Over the years, natural language processing, in the world of search, went from interesting detail to a must have, especially in areas such as e-commerce. Engineers started incorporating classification, synonym generation, named entity recognition and much more into their search systems giving users better search results and in some cases leading to more revenue. In the beginning, integrating natural language processing into Solr was not easy – it required coding skills and knowledge about both Solr and the NLP library that we wanted to integrate. However, if you are using Solr released after June 2018 you’ve got a simple text tagger available out of the box. We only need to feed it with data – let’s see how we can do it.

What is Text Tagging

Text tagging is the process of adding tags or annotations to an unstructured text. Such a process can be done manually or automatically. Some of the algorithms used for automatic tagging use advanced natural language processing algorithms and machine learning, while others are quite simple and use a defined set of rules or words to match them against the unstructured text. Whichever approach one chooses text tagging can help with things such as:

  • Improving the relevancy of search results by extracting keywords. This can be extremely useful for product search to reduce recall and improve the precision of queries and thus help users find what they are looking for.
  • Data analysis where tagging can help understanding what the data is about.
  • Text classification where we tie a document to a given, pre-defined category by extracting tags from the unstructured text.

Let’s see how one can use Solr for Text Tagging.

Solr Text Tagger

Solr Text Tagger or, more specifically, Tagger Request Handler is a naive tagger. It doesn’t do any kind of natural language processing, no machine learning is involved – it is purely based on the Lucene text analysis. The Solr Text Tagger pipeline looks as follows:

Solr Text Tagger Flow

To use Solr Text Tagger we first need to feed it with data – in this case the tags. The data will be indexed in a Solr collection, just like you’d expect.
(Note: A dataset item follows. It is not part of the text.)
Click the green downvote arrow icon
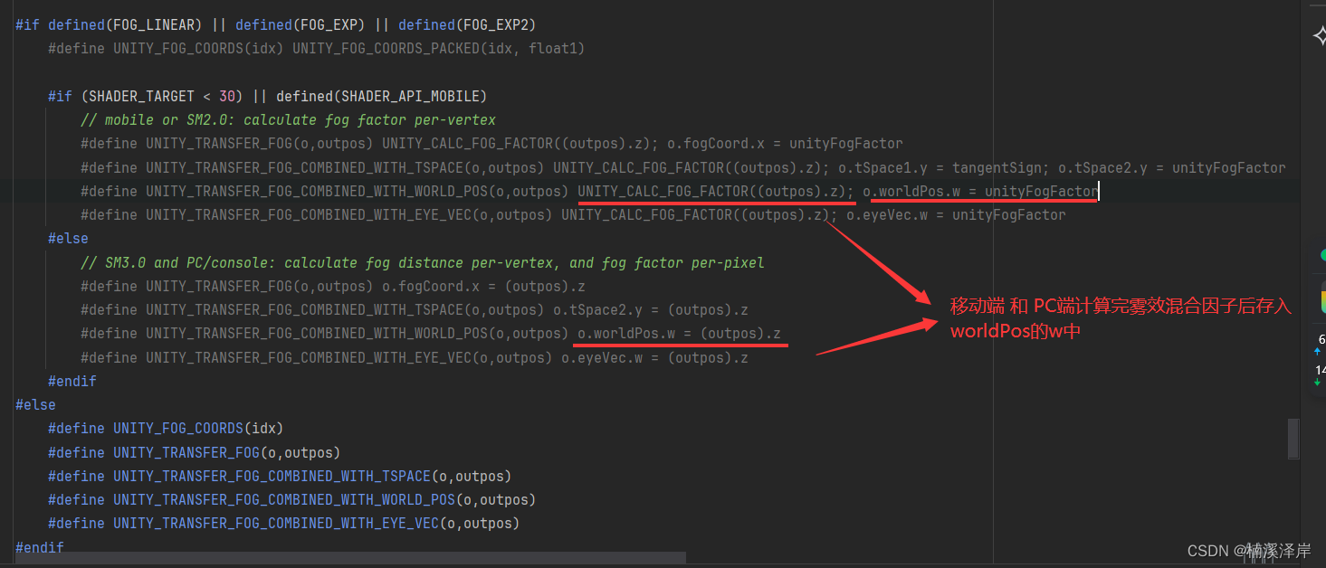Screen dimensions: 1326x568 (x=1314, y=383)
Once the tags are in Solr, we can easily use the Tagger Request Handler and get the information about which tags were found in the document that we just sent for tagging. We can then easily use the received data to enrich our documents and send them to Solr for indexing.

Use Case: Product Search

Let’s assume that we have product catalogue data with each product record containing a product description field, but no other attributes. Because the description is just a blob of textone can only run full text search queries. What if we wanted to boost documents based on certain manufacturers or other named entities? To do so we need to extract that data from the description field. Assuming that we have our tags extracted we can feed Solr with that data and use Solr tagging capabilities to return data that we can add to our documents.
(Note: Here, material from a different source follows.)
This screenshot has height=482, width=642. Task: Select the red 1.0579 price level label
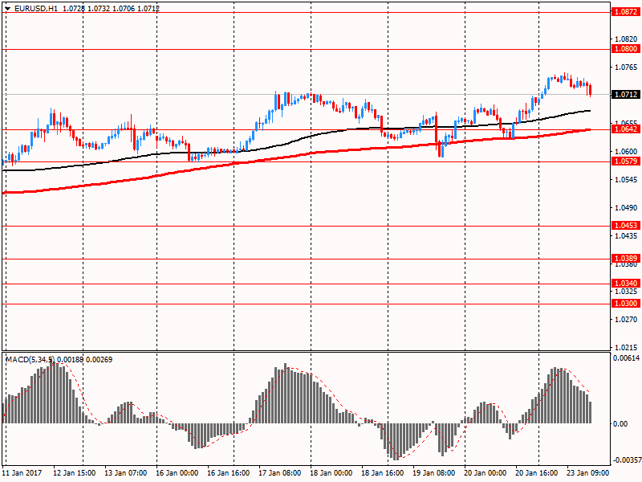tap(625, 161)
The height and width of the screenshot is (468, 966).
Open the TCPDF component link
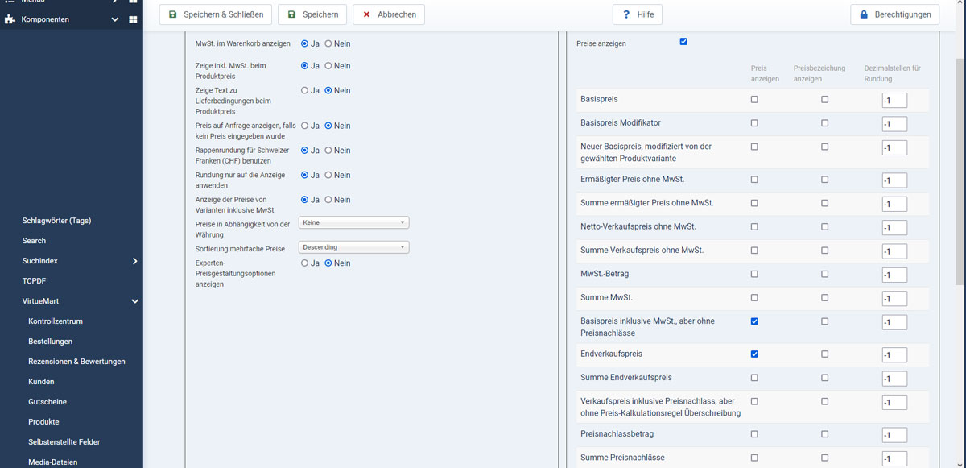click(x=35, y=281)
Now that we know the principles of how Text Tagger works and what we will use it for we can can dig into the details about the implementation.

Configuring Solr for Tagging

To be able to use Solr Text Tagger we need to properly prepare Solr. To do that we will create a new, specialized collection for holding the tags that we will use.

For the purpose of the blog post let’s assume that we are interested in the following tags:

Sony
Panasonic
Samsung
Philips
LG

All these companies are producing TVs and we have product data that includes TVs, so these manufacturers should work for us. However, we can’t just index the data into any fields as the Tagging Request Handler has its requirements or suggested settings. Let’s dig into that next.

Schema Requirements

There are two key points that Solr requires for the Tagging Request Handler to work:

  • A unique key needs to be defined
  • The field that we index tags to needs to be defined with a type using solr.TextField class, it needs to have solr.ConcatenateGraphFilterFactory as the last filter during indexing and not during querying, and it should have the preservePositionIncrements property set to false.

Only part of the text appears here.